EU LGBT survey: Poll on homophobia sparks concern
- Published
A quarter of gay people surveyed in a major EU poll say they have been subjected to attacks or violent threats in the past five years.
Poorer and younger respondents were more likely to face discrimination due to their sexuality, the survey found.
Some 93,000 people in the EU and Croatia were polled in the EU's first survey on this scale., external
Gay rights campaigners welcomed the report but called for stronger legal action by Brussels to tackle the issue.
Ilga-Europe, a non-governmental organisation which surveys attitudes to gay issues, told the BBC it regretted that a comprehensive EU Anti-Discrimination Directive drafted by the European Commission in 2008 had yet to be approved by EU leaders.
Ilga's own annual report, external published on Thursday found "little legislative progress towards protecting LGBTI [Lesbian, Gay, Bisexual, Transgender/Transexual and Intersexed people] from discrimination in accessing goods and services".
In a survey ranging across both the EU and the rest on Europe, the NGO noted the hostility gay people encountered in former Soviet states like Russia and Georgia when they tried to demonstrate publicly.
On Friday, about 10,000 anti-gay protesters in the Georgian capital Tbilisi stormed police barricades, beating and chasing a couple of dozen gay activists who had tried to mark the international day against homophobia.
Unreported discrimination
The report by the EU's Fundamental Rights Agency (FRA) was launched at a conference in The Hague attended by some 300 politicians and experts.
Respondents were asked in the survey whether they had experienced discrimination, violence, verbal abuse or hate speech on the grounds of their sexual orientation or gender identity.
The survey found
East European states recorded the highest levels of homophobic behaviour
Some 26% of respondents (and 35% of transgender respondents) said they had been attacked or threatened with violence in the past five years
Most of the hate attacks reported took place in public and were perpetrated by more than one person, with the attackers predominantly being male
More than half of those who said they had been attacked did not report the incident to the authorities, believing no action would be taken
Half of respondents said they had felt personally discriminated against in the year before the survey, although 90% did not report the discrimination
Some 20% of gay or bisexual respondents and 29% of transgender respondents said they had suffered discrimination at work or when looking for a job
Two-thirds of respondents said they had tried to hide or disguise their sexuality at school
Ioannis Dimitrakopoulos, head of the FRA's equality and citizens' rights department, told the BBC News website it was unclear whether the reported level of homophobic crime had increased because of a past lack of data.
The survey was commissioned in 2007, the same year the FRA was created, after the EU gained new powers to tackle discrimination, he said.
Despite the findings of the survey, Mr Dimitrakopoulos said there appeared to be a "pattern across Europe whereby things seem to be improving for the younger generation".
"From circumstantial evidence, it is possible to say that the situation has improved, both in legal terms and in people's perceptions," he argued.
Spat at
Ilga's communications manager, Juris Lavrikovs, said that while the EU report was welcome, it was regrettable that the EU's 2000 directive on equal treatment in employment had not been extended to cover access to goods and services.
The EU had made "tremendous progress" legislatively and in terms of promoting awareness of gay rights, he told the BBC, but the economic crisis had increased radicalisation, complicating the lives of gay people.
"Look how easily political opinion is being manipulated in Europe, how certain rhetoric can provoke violence, and it is very easy for people to go back into the closet," he said.
"Look at France, which used to be considered a very liberal, very open country.

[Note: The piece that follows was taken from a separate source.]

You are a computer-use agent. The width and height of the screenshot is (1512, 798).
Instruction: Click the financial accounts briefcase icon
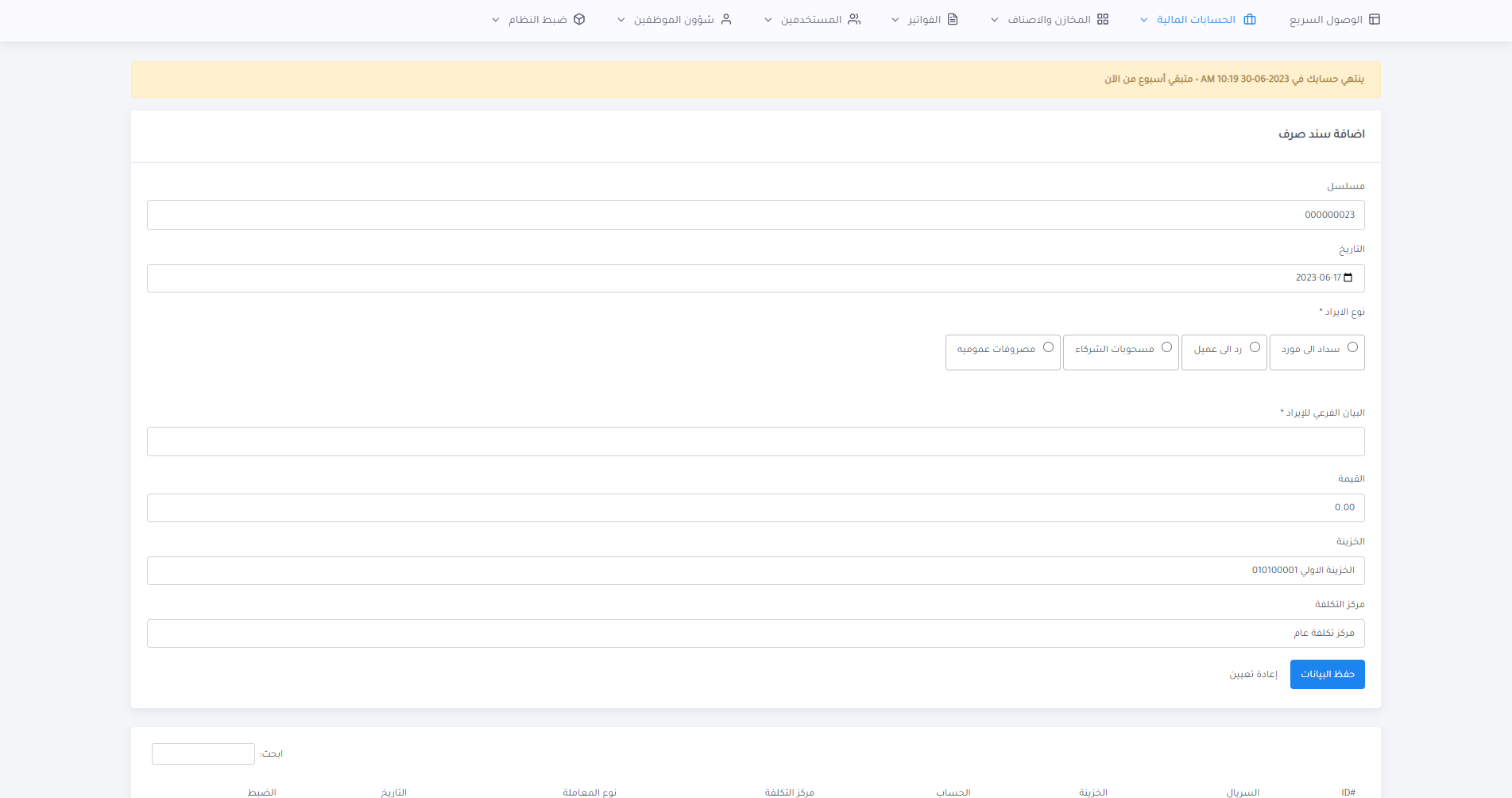click(x=1250, y=19)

Now it is scary for a gay couple to walk hand in hand in Paris because of the increase in violence."
The EU survey suggests Lithuania has one of the worst records for homophobic behaviour. Tomas Vytautas Raskevicius, project assistant at the Lithuanian Gay League, told the BBC: "Lithuania has one of the highest suicide rates in Europe.
"We have this real feeling that a lot of suicides are connected to homophobic bullying. The authorities don't talk about it out loud, and the daily harassment and remarks in the streets and public places is very widespread."
One gay man from the Netherlands, John van Breugel, told the BBC he was shocked by the scale of the problem.
He himself, he said, had been subjected to homophobic abuse only twice in his life.
"First when I was in Germany with my boyfriend and a couple came up and called us 'dirty gays'," he said. On the second occasion, he was in London when someone spat in his face as he went to the shops.
He said the EU should do everything it could to tackle hate crime against gay people, including sanctions on countries that allowed homophobic attacks to happen.